Rate your risk of heart disease: diet quiz

September 28, 2015

An unhealthy diet can increase your risk of heart attacks and strokes. So it is important to keep an eye on what you eat and drink. Answer the questions below and record your score. When you get to the end, add up all the figures to find out whether your drinks, snacks and meals help to protect you, have a moderate but not especially helpful effect, or could be raising your cardiovascular risk.

Rate your risk of heart disease: diet quiz

1. Which would you prefer as a quick snack?

  • An apple, banana or handful of grapes: 15
  • Carrot sticks with dip: 10
  • A handful of nuts: 5 for salted 5 or 10 for unsalted
  • Chips, a cookie or a slice of cake: 0

2. How many portions of oily fish do you eat per week?

(Salmon, trout and mackerel are examples of oily fish.)

  • I eat no oily fish most or all weeks: 0
  • I eat one portion per week: 10
  • I eat two to four portions per week: 15

Health tip: Women who are or plan to become pregnant are advised not to have more than two portions of oily fish per week, as high concentrations of mercury from ocean pollution may be present in the body fats of some oily fish.

3. How many times a week do you eat packaged meals or take-out?

  • Not at all: 15
  • Once a week: 5
  • More than once a week: 0

4. How many portions of sausages, pies, burgers, hot dogs, kebabs or fatty meats such as bacon do you have in an average week?

  • None: 15
  • One per week: 5
  • More than one most weeks: 0

5. On average, how often do you eat cakes, pastries, cookies or chips?

  • Once a week or less: 15
  • Two to three times a week, most weeks: 5
  • Most days: 0

6. What kind of fat do you tend to cook with?

  • Butter, lard or drippings: 0
  • Vegetable oils, such as canola oil: 5
  • Olive oil: 15

7. Which of these cooking methods do you use most often?

  • Deep frying: 0
  • Pan frying: 5
  • Broiling, poaching, baking or steaming: 15

8. Which is closest to your usual breakfast?

  • Nothing.

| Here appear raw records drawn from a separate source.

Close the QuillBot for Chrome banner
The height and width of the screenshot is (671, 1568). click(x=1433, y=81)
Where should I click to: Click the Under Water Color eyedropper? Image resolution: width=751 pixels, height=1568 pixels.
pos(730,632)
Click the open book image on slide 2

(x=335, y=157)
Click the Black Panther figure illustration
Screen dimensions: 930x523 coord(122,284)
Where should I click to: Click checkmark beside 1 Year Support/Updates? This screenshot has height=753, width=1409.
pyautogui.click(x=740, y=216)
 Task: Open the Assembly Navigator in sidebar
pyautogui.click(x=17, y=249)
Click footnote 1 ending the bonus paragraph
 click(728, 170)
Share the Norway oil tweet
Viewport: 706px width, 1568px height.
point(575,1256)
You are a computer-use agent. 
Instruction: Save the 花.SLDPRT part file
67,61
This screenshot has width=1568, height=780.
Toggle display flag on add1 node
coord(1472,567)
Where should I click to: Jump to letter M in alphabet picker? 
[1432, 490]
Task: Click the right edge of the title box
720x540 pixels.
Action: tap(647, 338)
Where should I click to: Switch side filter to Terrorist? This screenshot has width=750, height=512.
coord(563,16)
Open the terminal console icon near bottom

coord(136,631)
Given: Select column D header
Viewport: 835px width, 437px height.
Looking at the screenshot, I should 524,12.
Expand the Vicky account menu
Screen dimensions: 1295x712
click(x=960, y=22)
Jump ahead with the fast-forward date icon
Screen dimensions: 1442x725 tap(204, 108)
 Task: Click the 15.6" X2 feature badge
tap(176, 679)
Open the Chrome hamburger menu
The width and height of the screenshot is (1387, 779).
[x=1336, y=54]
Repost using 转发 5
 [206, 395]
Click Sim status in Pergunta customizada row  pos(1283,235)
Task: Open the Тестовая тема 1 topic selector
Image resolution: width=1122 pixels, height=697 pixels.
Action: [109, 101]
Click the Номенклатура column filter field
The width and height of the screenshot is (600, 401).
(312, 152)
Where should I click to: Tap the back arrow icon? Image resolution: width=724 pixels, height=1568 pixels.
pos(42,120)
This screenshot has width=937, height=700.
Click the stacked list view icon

I never eat before mid-morning: 0
  • A coffee and pastry on the way to work: 0
  • Bacon, eggs and sausages: 0
  • Whole-wheat toast with jam: 5
  • Muesli/high-fibre cereal with fresh fruit: 10
  • Oatmeal or fruit with low-fat yogurt: 15

9. Do you check food labels for saturated, hydrogenated and trans fats and make choices based on your findings?

  • Always: 15
  • Sometimes: 5
  • Never: 0

10. Do you check labels for salt content and make choices based on what you find?

  • Usually: 10
  • Sometimes: 5
  • Never: 0

Health tip: Nobody should be eating more than 2400 ml of sodium in a day, so avoid foods with high sodium content and look in instead for those with less than 140 ml (or even better, five ml) per serving.

11. Which of these is the closest to your drinking pattern?

  • No alcohol or less than one drink per month: 10
  • Two to 14 servings a week if you are a women; Three to 21 ­servings a week if you are a man: 15
  • More than 14 servings a week for women; more than 21 servings a week for men: 0
  • Regularly consuming six or more servings in a single session: 0

Note: A 142 ml (5 oz.) glass of wine, 340 ml (12 oz.) of beer or 42.6 ml (1.5 oz.) of hard liquor is considered a serving.

12. Do you eat white rice, white pasta, white bread or sugary breakfast cereals?

  • Yes, daily: 0
  • I do three or four times on an average week: 5
  • Once or twice a week, or less: 15

Your risk assessment

Add up your total score.

  • You are low risk if you scored 100 or more.
  • You are at moderate risk if you scored 50 to 99 total.
  • You have an increased risk level if you scored 49 or less.